[FFmpeg-devel] [PATCH] Split reading and decoding of blocks in ALS

Thu Nov 26 10:40:56 CET 2009

Michael Niedermayer schrieb:
> On Wed, Nov 25, 2009 at 01:26:57PM +0100, Thilo Borgmann wrote:
>> Michael Niedermayer schrieb:
>>> On Mon, Nov 23, 2009 at 06:24:00PM -0500, Justin Ruggles wrote:
>>>> Thilo Borgmann wrote:
>>>>
>>>>> Michael Niedermayer schrieb:
>>>>>> On Mon, Nov 23, 2009 at 11:28:35AM +0100, Thilo Borgmann wrote:
>>>>>>> Michael Niedermayer schrieb:
>>>>>>>> On Sat, Nov 14, 2009 at 02:15:30PM +0100, Thilo Borgmann wrote:
>>>>>>>>> Hi,
>>>>>>>>>
>>>>>>>>> in order to support multi-channel correlation, reading and decoding of a
>>>>>>>>> block has to be separated. This patch introduces ALSBockData struct for
>>>>>>>>> that purpose.
>>>>>>>> [...]
>>>>>>>>> +/** Decodes the block data for a constant block
>>>>>>>>> + */
>>>>>>>>> +static void decode_const_block_data(ALSDecContext *ctx, ALSBlockData *bd)
>>>>>>>>> +{
>>>>>>>>> +    int smp;
>>>>>>>>> +
>>>>>>>>>      // write raw samples into buffer
>>>>>>>>> -    for (k = 0; k < block_length; k++)
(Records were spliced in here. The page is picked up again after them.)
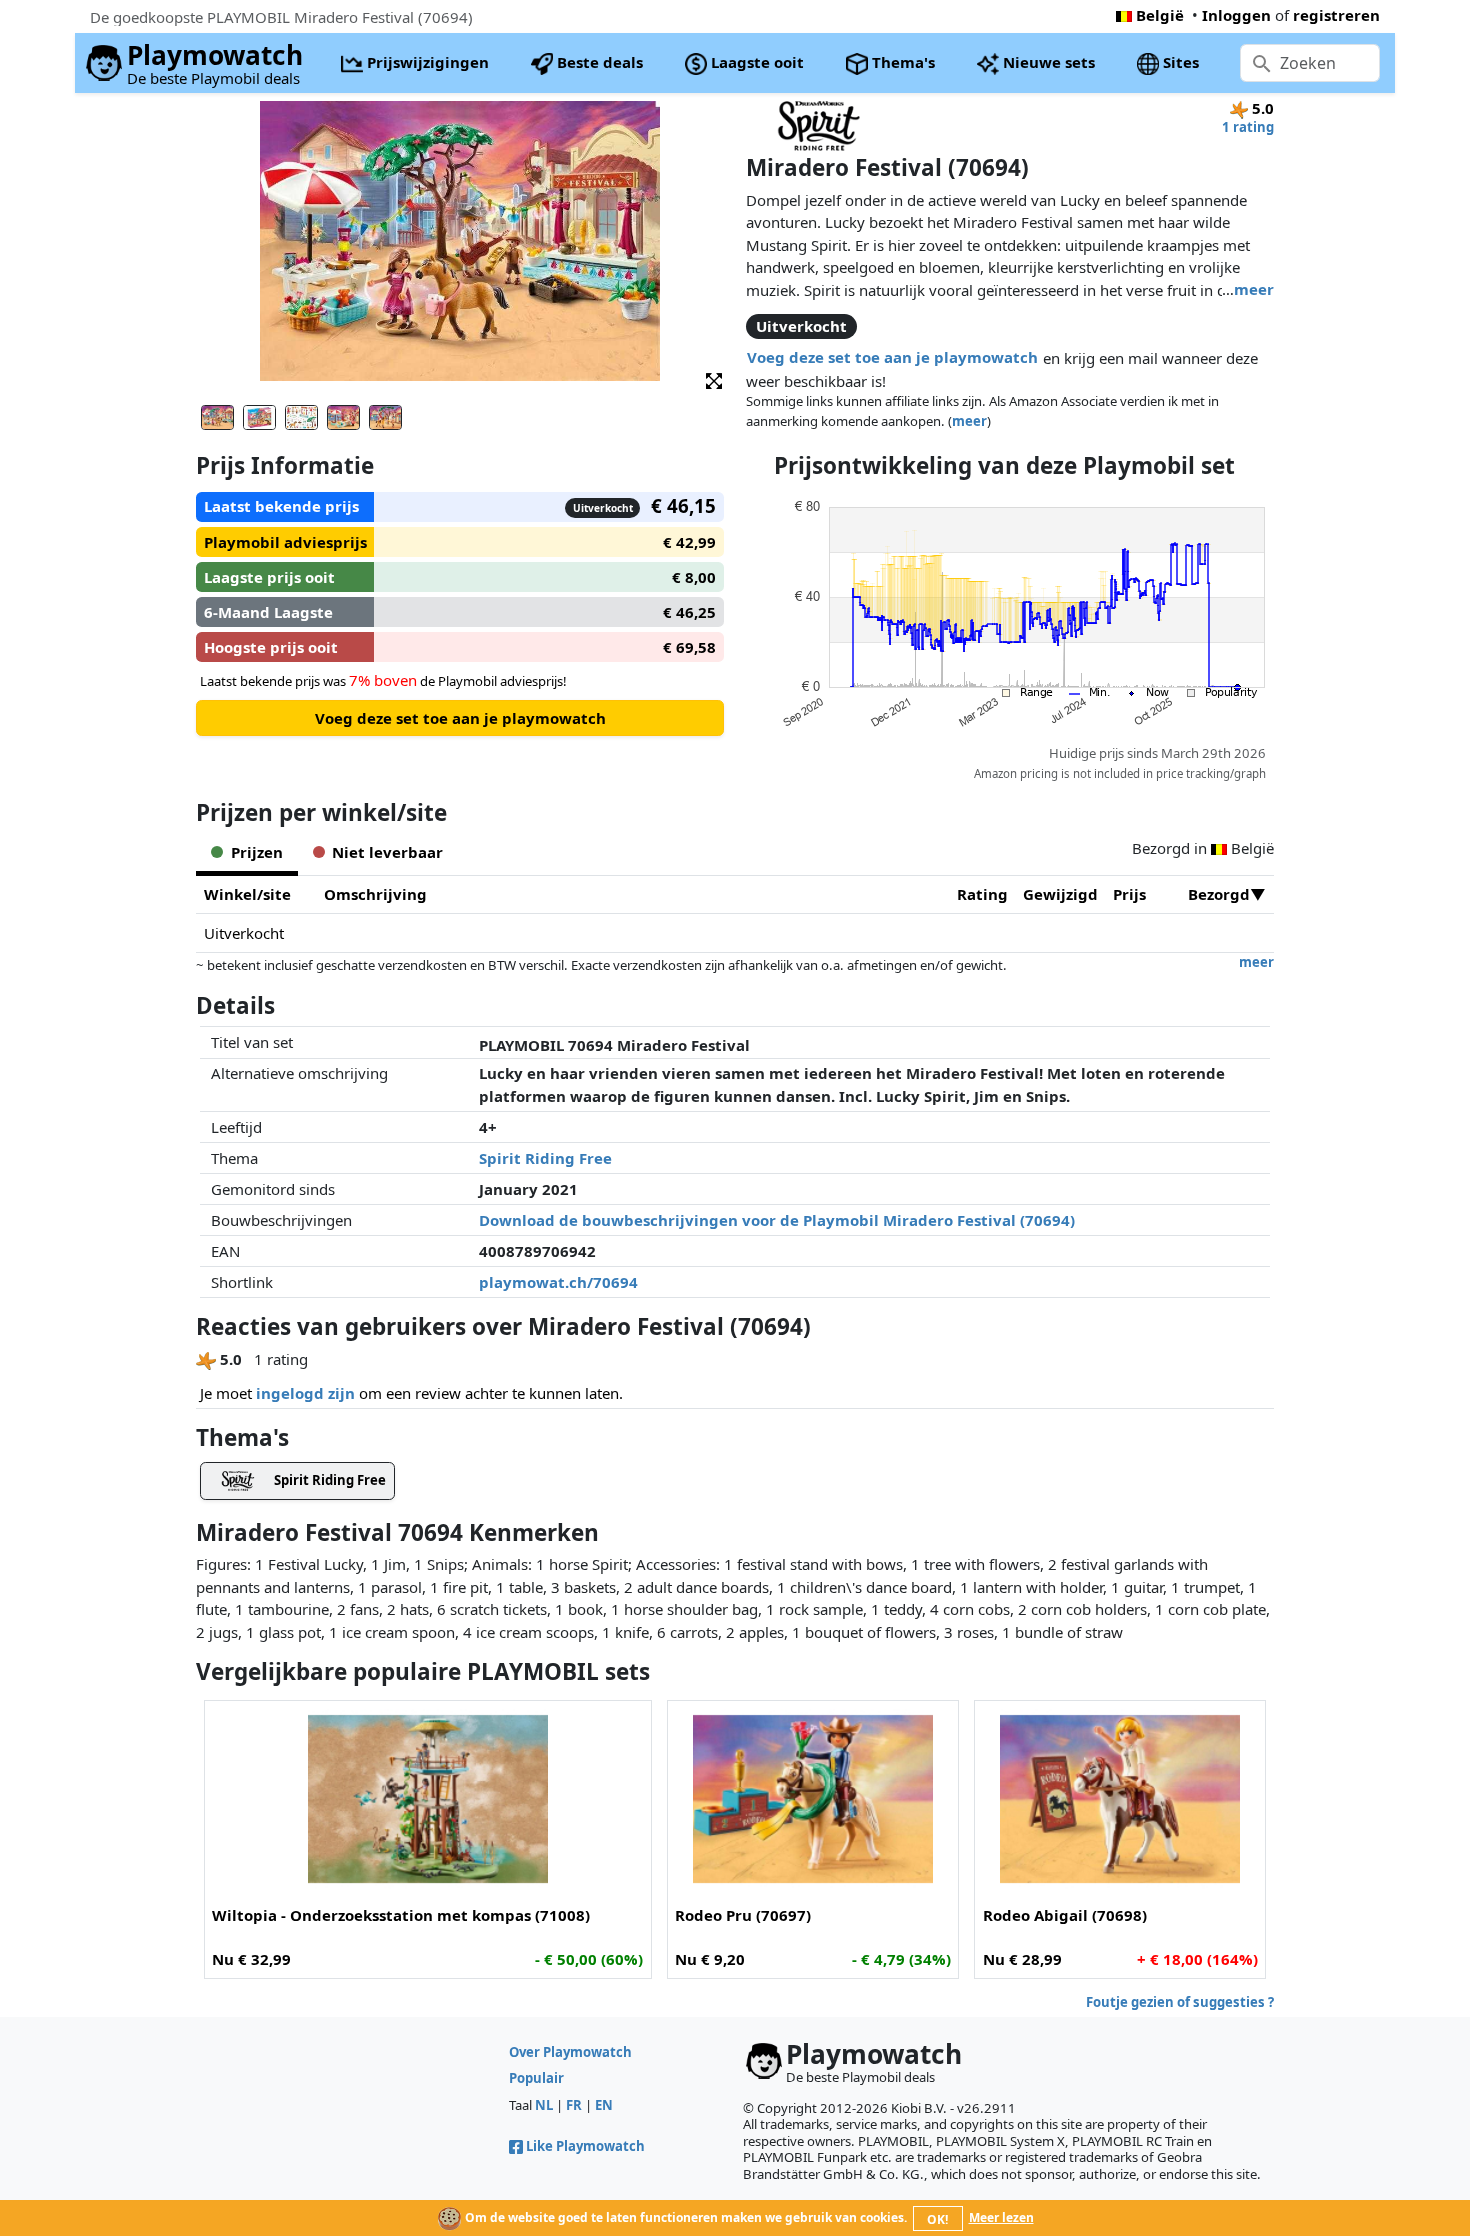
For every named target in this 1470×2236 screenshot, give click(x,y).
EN (604, 2105)
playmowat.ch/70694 (558, 1282)
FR (574, 2105)
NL (544, 2105)
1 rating (1248, 127)
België (1160, 15)
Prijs (1129, 894)
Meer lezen (1001, 2217)
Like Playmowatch (585, 2146)
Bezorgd (1219, 894)
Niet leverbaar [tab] (387, 852)
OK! (937, 2219)
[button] (714, 379)
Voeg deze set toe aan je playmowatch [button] (892, 357)
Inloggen (1236, 15)
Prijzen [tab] (257, 852)
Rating (982, 894)
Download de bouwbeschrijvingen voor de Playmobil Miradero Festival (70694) (777, 1220)
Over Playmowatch (570, 2052)
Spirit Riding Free (545, 1158)
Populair (536, 2078)
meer (1254, 289)
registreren (1336, 15)
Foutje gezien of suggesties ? (1180, 2002)
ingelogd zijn (305, 1393)
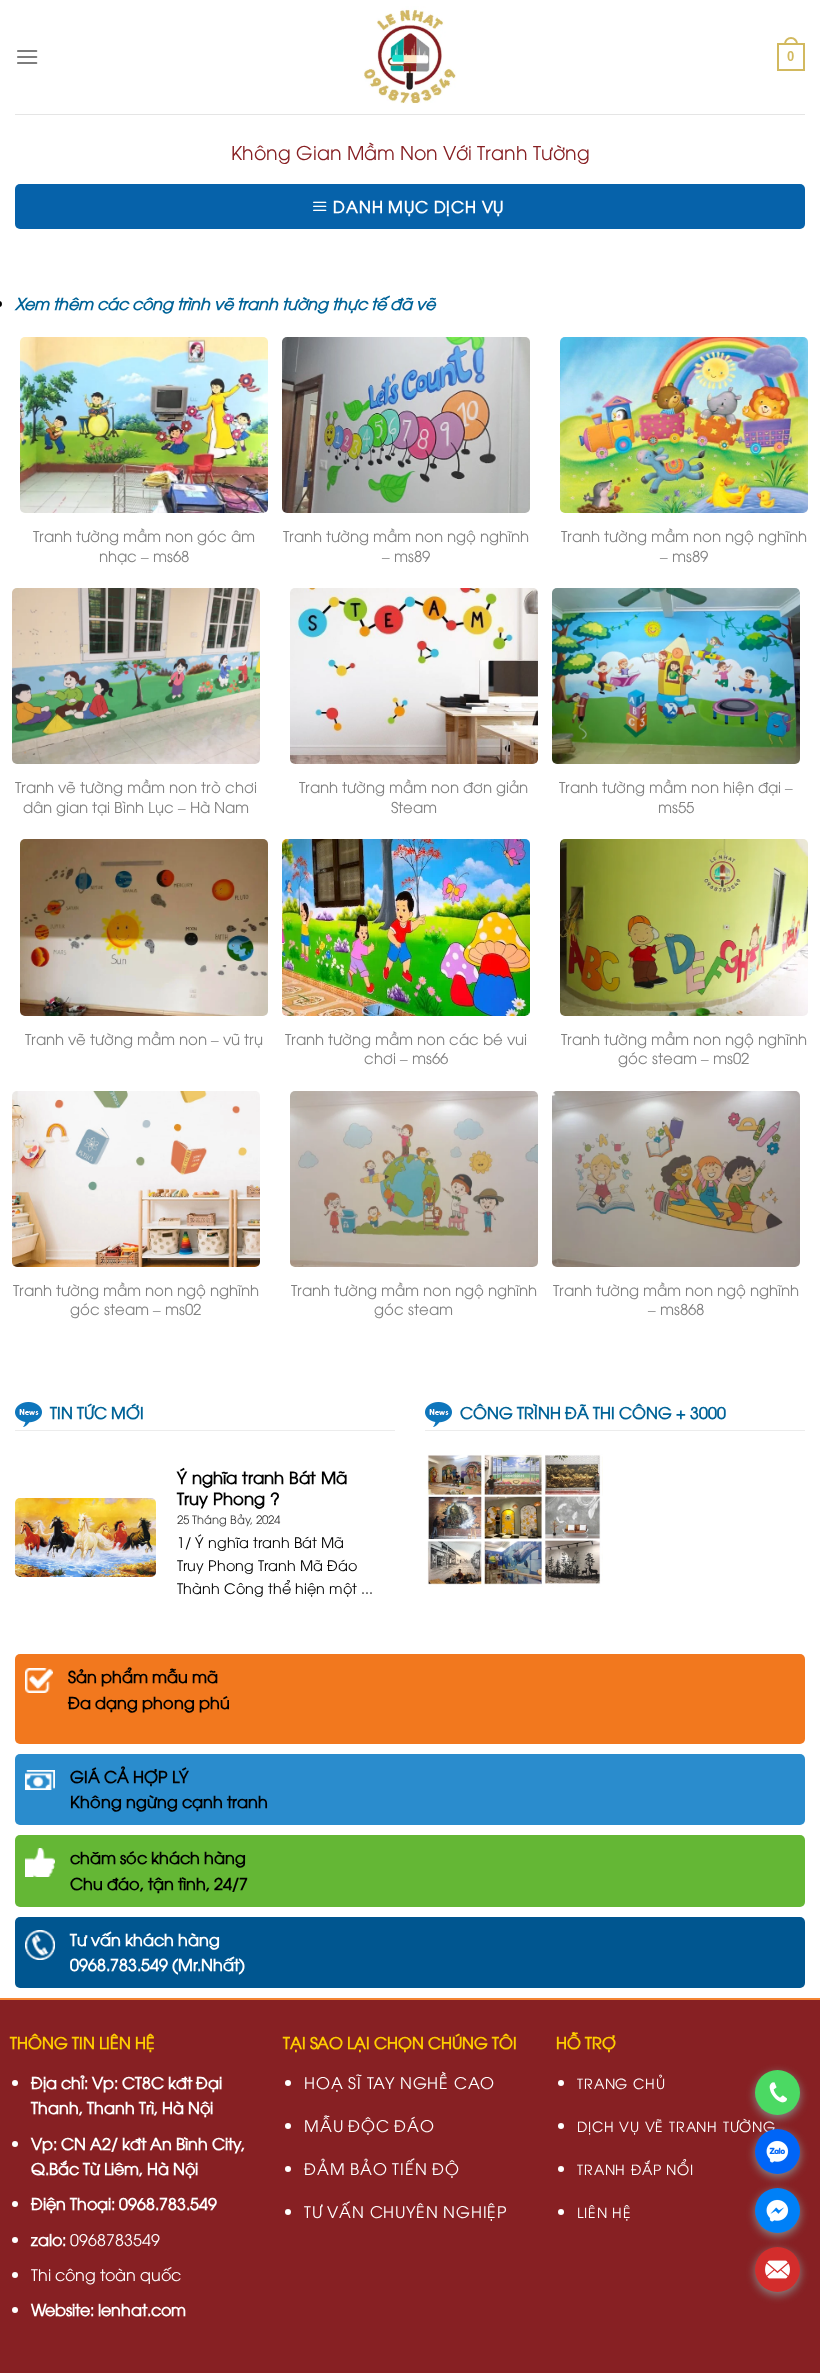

>>>>>>>>> -        raw_samples[k] = const_val;
>>>>>>>>> +    for (smp = 0; smp < bd->block_length; smp++)
>>>>>>>>> +        bd->raw_samples[smp] = bd->const_val;
>>>>>>>>>  }
>>>>>>>> memset32(dst, val, len){
>>>>>>>> }
>>>>>>>> would possibly be faster due to not doing bd-> in the loop
>>>>>>> Ok will do...
>>>>>>>
>>>>>>>
>>>>>>>> [...]
>>>>>>>>> @@ -553,115 +579,132 @@
>>>>>>>>>      }
>>>>>>>>>  
>>>>>>>>>      if (get_bits1(gb))
>>>>>>>>> -        *shift_lsbs = get_bits(gb, 4) + 1;
>>>>>>>>> +        bd->shift_lsbs = get_bits(gb, 4) + 1;
>>>>>>>>>  
>>>>>>>>> -    store_prev_samples = (*js_blocks && raw_other) || *shift_lsbs;
>>>>>>>>> +    bd->store_prev_samples = (bd->js_blocks && bd->raw_other) || bd->shift_lsbs;
>>>>>>>>>  
>>>>>>>>> -
>>>>>>>>>      if (!sconf->rlslms) {
>>>>>>>>>          if (sconf->adapt_order) {
>>>>>>>>> -            int opt_order_length = av_ceil_log2(av_clip((block_length >> 3) - 1,
>>>>>>>>> +            int opt_order_length = av_ceil_log2(av_clip((bd->block_length >> 3) - 1,
>>>>>>>>>                                                  2, sconf->max_order + 1));
>>>>>>>>> -            opt_order            = get_bits(gb, opt_order_length);
>>>>>>>>> +            bd->opt_order        = get_bits(gb, opt_order_length);
>>>>>>>>>          } else {
>>>>>>>>> -            opt_order = sconf->max_order;
>>>>>>>>> +            bd->opt_order = sconf->max_order;
>>>>>>>>>          }
>>>>>>>>>  
>>>>>>>>> -        if (opt_order) {
>>>>>>>>> +        if (bd->opt_order) {
>>>>>>>>>              int add_base;
>>>>>>>>>  
>>>>>>>>>              if (sconf->coef_table == 3) {
>>>>>>>>>                  add_base = 0x7F;
>>>>>>>>>  
>>>>>>>>>                  // read coefficient 0
>>>>>>>>> -                quant_cof[0] = 32 * parcor_scaled_values[get_bits(gb, 7)];
>>>>>>>>> +                bd->quant_cof[0] = 32 * parcor_scaled_values[get_bits(gb, 7)];
>>>>>>>>>  
>>>>>>>>>                  // read coefficient 1
>>>>>>>>> -                if (opt_order > 1)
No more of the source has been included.